Armoede is hier overal. Aan de kant van de weg zitten oude bedelaars. En er is een groep vrouwen met kinderen uit Centraal India die op een heel agressieve manier bedelen. Ze trekken aan je arm en zeggen: “No money, milk powder.” Dan lokken ze je mee naar een winkel om melkpoeder te kopen. Of het een blik en een navulling kan zijn. Dacht het niet. Maar ook de navulling kost 3 euro, veel voor Indiase begrippen. Maar omdat de winkel geen kleinere verpakking heeft koop je het toch maar. Vervolgens gaan ze terug naar de winkel en ruilen het pak weer om voor geld. Dat is snel rijk worden, want de meeste bedelaars geef je maar 10 roepies (15 eurocent). Ik weet niet zo goed hoe ik hiermee om moet gaan, of ze de melkpoeder nu omruilen of niet. Vergeleken met hen ben ik heel erg rijk, dus ik vind dat ik wel wat moet geven. Maar je kunt wel bezig blijven. Ik geef nu af en toe iets bij wijze van compromis met mezelf.

Inmiddels ben ik begonnen met vrijwilligerswerk. Het gaat allemaal wel heel rustig aan. Op de dag van aankomst even met de coördinator vrijwilligerswerk gesproken en afgesproken dat ik de volgende dag een rondleiding zou krijgen. We hadden afgesproken om 10 uur ‘s ochtends. Hij kwam er om 10.15 aan, liet me zijn kantoor binnen, vroeg me te gaan zitten en ging eerst rustig zijn kantoor aanvegen en bureau opruimen. Nee, hard werken kennen ze hier niet. Ik geef me daar maar gewoon aan over. Tenslotte heb ik ook vakantie.

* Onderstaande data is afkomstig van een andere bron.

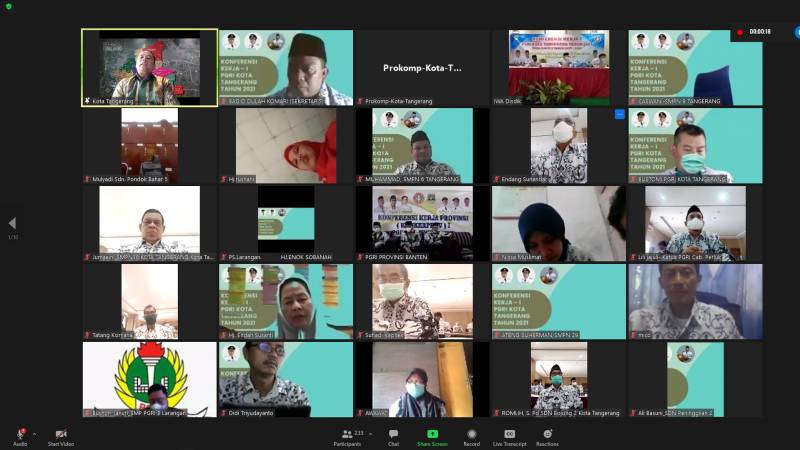Start recording with the Record button
The width and height of the screenshot is (800, 450).
470,434
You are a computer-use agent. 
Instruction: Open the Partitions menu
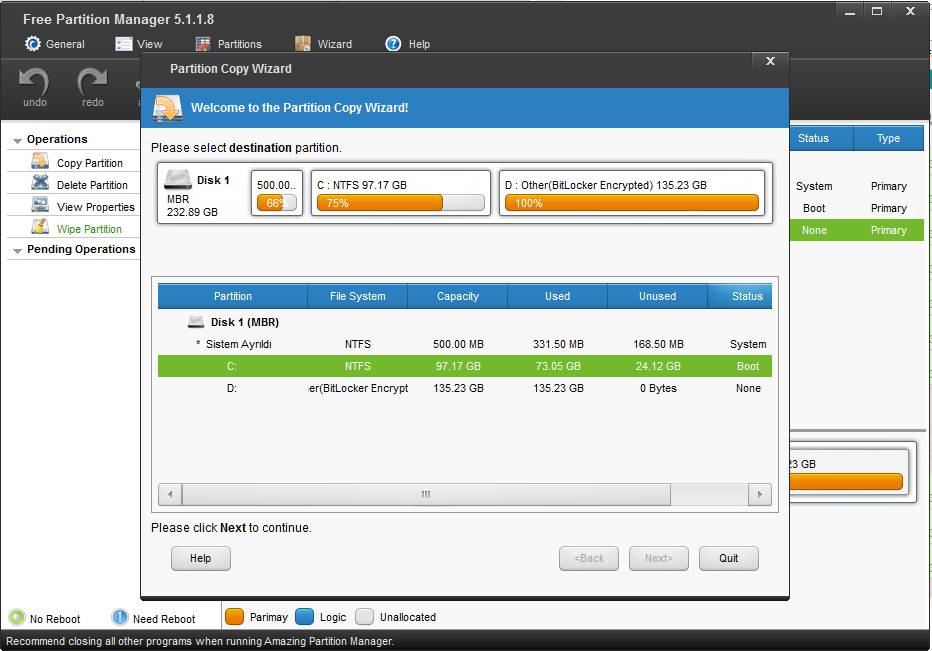tap(228, 44)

Mijn werk bestaat uit schrijven voor het gratis blaadje Contact Magazine, een zwart-witte publicatie over wat er hier in de buurt gebeurt. De man erachter is een heel relaxte figuur, Lobsang genaamd (een heel gangbare Tibetaanse naam). Hij kan zelf niet in het Engels schrijven, maar kent wel iedereen en heeft ook wel ideeën over wat er in het blad moet komen te staan. Hij werkt al tien jaar aan het blad en het blijkt moeilijk om de financiën te vinden om het draaiende te houden. Een paar keer is de uitgave al gestopt, maar dankzij zijn inspanningen wordt het toch steeds weer opnieuw uitgebracht. Het klikt gelukkig goed. Op het moment wordt het kantoortje van het blad verbouwd, dus we werken bij hem thuis. Nou ja, werken. De eerste dag dat ik bij hem kwam viel de stroom uit na een kwartier. De tweede dag was de internetverbinding zo traag dat we ook niets konden doen. Als ik wat research wil doen kan ik dus beter in een internetcafé gaan zitten waar ze een wat betrouwbaarder verbinding hebben.

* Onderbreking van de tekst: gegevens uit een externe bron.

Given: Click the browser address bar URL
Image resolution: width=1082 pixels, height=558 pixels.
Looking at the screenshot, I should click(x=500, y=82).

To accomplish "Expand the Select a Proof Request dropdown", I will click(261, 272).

Gisteren mijn eerste interview gehad met een activist. Hij heeft meerdere keren geprotesteerd voor de Chinese ambassade in Delhi en heeft daarvoor al drie keer in de gevangenis gezeten. Hij vindt dat de Tibetaanse jeugd wel roept dat ze voor de Tibetaanse zaak staan, maar vindt dat ze te weinig strijdbaar zijn. Hij begon de kwestie pas te begrijpen toen hij ging praten met politieke vluchtelingen die zijn gemarteld. Door hun verhalen kon hij het leed van de oudere generatie pas echt begrijpen. Hij is zelf in India geboren. De oudere Tibetanen zijn veelal komen lopen over de bergen van Tibet naar India. Hemelsbreed een afstand van 200 kilometer, maar over de hoogste passen ter wereld. De activist vindt dat de jongeren beter hun best zouden moeten doen om Tibetaans te leren en de Boeddhistische leer te bestuderen. Vele jongeren dragen geen Tibetaanse kleding meer en koken ook niet Tibetaans. De cultuur mengt zich met de Indiase en internationale gemeenschap. Hij is van mening dat de Chinezen wachten tot de Dalai Lama overlijdt om de overheersing van Tibet compleet te maken. De Chinezen hebben immers ook hun kans gegrepen toen de Dalai Lama de leider werd; hij was toen 14 jaar en had niet de ervaring om met China om te onderhandelen over de toekomst van Tibet. China is toen Tibet binnengevallen. De activist verwacht dat het geweld na het overlijden van de Dalai Lama zal toenemen. Het geweld zou volgens hem al eerder kunnen toenemen als de internationale gemeenschap niets doet. Hijzelf is tegen geweld, net als het gros van de Tibetanen. Manieren om actie te voeren zijn volgens hem protesteren bij gebouwen en hongerstakingen. Aan het einde van de maand is er een wereldwijde hongerstaking om aandacht te vragen voor de Tibetaanse kwestie.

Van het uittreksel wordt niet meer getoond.